Mol Ecol. 2014 Jan;23(1):82-95. doi: 10.1111/mec.12567. Epub 2013 Nov 13.
7
Comparative transcriptome analysis of three oil palm fruit and seed tissues that differ in oil content and fatty acid composition.三种油棕果实和种子组织的转录组比较分析,这些组织在含油量和脂肪酸组成上存在差异。
Plant Physiol. 2013 Jul;162(3):1337-58. doi: 10.1104/pp.113.220525. Epub 2013 Jun 4.
8
Health effects of omega-3,6,9 fatty acids: Perilla frutescens is a good example of plant oils.ω-3、ω-6、ω-9脂肪酸对健康的影响:紫苏是植物油的一个很好的例子。
Orient Pharm Exp Med. 2011 Mar;11(1):51-59. doi: 10.1007/s13596-011-0002-x.
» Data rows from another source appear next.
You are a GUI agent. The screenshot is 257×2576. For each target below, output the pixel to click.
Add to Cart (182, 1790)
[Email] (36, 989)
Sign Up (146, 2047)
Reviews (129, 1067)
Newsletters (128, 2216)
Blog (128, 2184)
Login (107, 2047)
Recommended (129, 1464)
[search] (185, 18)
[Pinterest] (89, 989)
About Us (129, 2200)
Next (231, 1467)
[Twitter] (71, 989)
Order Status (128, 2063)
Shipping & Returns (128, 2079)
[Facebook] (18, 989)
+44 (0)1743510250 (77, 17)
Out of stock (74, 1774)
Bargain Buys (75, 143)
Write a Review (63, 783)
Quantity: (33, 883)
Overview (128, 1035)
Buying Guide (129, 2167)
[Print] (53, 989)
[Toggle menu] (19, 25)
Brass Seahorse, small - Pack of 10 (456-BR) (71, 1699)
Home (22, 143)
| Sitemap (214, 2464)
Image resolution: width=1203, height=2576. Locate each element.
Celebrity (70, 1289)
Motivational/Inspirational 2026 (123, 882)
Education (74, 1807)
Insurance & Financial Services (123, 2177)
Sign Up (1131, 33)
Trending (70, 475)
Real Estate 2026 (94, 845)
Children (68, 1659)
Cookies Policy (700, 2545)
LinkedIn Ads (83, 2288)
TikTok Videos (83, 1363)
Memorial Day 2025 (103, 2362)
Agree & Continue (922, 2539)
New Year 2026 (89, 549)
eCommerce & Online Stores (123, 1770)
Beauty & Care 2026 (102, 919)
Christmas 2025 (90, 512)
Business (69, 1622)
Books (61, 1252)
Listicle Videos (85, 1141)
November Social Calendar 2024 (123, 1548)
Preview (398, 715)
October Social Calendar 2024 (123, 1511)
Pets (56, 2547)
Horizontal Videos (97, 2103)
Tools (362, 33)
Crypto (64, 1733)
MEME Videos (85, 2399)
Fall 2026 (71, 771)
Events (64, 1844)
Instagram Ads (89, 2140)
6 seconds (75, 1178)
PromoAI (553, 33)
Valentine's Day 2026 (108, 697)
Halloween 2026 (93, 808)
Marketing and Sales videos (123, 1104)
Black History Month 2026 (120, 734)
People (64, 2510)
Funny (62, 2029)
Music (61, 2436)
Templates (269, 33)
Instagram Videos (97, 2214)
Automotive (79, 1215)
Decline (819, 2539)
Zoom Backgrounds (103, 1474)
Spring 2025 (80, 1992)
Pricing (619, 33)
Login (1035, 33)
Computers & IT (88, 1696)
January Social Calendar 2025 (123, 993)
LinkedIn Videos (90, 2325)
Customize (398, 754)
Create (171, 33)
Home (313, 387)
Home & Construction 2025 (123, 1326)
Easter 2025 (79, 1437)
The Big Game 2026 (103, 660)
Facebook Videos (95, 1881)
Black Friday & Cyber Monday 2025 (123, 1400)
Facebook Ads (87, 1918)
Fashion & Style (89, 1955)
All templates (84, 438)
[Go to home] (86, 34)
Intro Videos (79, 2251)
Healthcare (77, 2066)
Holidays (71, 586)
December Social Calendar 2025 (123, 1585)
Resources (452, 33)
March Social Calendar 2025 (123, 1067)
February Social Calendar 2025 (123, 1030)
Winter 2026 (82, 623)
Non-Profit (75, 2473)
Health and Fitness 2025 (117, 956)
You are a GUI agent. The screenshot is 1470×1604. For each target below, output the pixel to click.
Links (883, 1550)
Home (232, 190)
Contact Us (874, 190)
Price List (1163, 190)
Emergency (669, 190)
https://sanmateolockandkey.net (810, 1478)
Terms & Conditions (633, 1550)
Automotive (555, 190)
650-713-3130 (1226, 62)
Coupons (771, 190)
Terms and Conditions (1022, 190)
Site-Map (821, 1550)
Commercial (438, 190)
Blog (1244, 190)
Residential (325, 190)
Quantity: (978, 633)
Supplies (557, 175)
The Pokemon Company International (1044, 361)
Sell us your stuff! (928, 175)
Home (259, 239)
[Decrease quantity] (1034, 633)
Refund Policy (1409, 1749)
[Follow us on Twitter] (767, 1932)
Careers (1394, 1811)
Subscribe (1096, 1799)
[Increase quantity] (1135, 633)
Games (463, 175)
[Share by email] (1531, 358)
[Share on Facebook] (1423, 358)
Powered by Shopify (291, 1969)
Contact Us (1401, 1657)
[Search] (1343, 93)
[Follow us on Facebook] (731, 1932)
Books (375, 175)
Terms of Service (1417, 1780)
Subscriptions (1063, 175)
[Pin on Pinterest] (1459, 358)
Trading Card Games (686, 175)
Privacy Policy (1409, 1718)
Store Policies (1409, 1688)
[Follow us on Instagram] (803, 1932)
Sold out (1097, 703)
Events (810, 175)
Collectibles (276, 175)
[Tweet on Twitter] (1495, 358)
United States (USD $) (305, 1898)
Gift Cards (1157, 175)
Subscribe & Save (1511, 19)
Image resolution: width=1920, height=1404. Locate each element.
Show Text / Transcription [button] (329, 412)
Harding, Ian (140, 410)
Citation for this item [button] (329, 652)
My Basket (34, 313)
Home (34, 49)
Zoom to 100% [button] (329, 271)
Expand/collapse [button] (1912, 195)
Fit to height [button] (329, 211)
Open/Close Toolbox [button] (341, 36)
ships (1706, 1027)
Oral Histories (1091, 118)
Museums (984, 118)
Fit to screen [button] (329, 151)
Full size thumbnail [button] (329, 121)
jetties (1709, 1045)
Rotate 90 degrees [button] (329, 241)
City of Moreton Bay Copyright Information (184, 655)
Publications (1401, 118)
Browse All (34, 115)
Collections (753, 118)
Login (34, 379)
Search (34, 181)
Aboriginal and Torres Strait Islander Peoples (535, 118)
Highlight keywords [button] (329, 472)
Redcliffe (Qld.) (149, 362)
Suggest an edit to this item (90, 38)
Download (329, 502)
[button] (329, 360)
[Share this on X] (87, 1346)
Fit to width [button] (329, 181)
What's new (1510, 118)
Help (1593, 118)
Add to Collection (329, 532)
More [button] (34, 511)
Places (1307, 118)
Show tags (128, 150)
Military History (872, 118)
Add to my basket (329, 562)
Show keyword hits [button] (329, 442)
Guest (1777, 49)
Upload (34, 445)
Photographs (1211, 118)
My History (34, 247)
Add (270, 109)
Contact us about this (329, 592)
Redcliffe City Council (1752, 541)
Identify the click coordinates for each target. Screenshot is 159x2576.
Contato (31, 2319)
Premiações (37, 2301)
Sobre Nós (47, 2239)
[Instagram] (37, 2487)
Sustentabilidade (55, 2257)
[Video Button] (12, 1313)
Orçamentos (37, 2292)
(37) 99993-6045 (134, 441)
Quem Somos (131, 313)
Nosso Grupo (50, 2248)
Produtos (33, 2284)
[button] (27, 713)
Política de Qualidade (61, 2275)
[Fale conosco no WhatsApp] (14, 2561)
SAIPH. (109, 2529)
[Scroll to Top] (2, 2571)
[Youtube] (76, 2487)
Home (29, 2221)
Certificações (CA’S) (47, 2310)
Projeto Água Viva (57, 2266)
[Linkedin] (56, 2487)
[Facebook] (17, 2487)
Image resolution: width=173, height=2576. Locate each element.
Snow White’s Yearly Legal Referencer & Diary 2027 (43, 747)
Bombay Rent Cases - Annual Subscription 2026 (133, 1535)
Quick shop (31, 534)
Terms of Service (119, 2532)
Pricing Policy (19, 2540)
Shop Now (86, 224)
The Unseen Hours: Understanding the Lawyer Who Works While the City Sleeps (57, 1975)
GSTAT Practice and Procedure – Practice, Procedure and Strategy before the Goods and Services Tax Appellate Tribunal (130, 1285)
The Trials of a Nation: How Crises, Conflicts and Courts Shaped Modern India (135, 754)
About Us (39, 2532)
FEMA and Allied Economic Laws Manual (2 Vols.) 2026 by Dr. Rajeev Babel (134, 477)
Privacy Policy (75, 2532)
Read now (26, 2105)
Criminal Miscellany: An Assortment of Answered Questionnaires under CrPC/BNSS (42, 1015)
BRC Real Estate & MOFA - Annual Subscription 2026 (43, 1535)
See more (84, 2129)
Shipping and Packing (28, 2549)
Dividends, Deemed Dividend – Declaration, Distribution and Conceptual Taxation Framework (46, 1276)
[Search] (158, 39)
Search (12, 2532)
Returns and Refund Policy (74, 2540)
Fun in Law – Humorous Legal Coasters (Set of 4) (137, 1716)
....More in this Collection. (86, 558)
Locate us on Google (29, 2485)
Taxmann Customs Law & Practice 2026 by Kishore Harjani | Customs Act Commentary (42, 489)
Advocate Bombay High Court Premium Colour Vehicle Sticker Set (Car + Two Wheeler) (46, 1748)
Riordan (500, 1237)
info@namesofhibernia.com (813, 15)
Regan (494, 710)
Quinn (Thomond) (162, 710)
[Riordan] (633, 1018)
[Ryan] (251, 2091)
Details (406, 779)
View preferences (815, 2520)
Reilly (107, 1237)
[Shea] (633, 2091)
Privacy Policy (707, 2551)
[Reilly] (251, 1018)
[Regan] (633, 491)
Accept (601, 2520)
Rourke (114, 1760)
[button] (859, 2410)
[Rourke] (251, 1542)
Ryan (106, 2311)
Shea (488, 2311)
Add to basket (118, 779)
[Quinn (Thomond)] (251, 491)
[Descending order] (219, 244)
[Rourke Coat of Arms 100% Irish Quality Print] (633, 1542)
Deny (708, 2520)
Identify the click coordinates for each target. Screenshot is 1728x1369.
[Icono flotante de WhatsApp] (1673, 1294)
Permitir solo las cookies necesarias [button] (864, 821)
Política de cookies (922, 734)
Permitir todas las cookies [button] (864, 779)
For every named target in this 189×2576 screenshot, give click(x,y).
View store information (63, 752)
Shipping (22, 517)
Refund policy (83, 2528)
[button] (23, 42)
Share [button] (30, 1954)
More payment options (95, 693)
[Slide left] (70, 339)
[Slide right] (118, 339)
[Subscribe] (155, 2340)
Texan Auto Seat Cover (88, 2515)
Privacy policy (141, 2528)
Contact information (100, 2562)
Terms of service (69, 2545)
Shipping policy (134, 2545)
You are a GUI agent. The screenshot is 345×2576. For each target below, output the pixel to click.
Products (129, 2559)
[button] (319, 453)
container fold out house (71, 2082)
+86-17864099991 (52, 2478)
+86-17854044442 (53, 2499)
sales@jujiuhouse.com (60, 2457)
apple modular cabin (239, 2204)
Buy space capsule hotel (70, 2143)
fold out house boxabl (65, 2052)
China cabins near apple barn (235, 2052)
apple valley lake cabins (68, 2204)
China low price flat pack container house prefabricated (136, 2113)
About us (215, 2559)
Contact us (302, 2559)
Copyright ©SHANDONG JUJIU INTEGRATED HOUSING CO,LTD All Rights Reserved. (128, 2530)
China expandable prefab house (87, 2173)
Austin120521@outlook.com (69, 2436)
Epub 2011 Mar 4.
9
Metabolic pathways in tropical dicotyledonous albuminous seeds: Coffea arabica as a case study.热带双子叶有胚乳种子的代谢途径:以阿拉伯咖啡为例的研究。
New Phytol. 2009;182(1):146-162. doi: 10.1111/j.1469-8137.2008.02742.x. Epub 2009 Jan 21.
10
Update on alpha-linolenic acid.α-亚麻酸的最新情况
Nutr Rev. 2008 Jun;66(6):326-32. doi: 10.1111/j.1753-4887.2008.00040.x.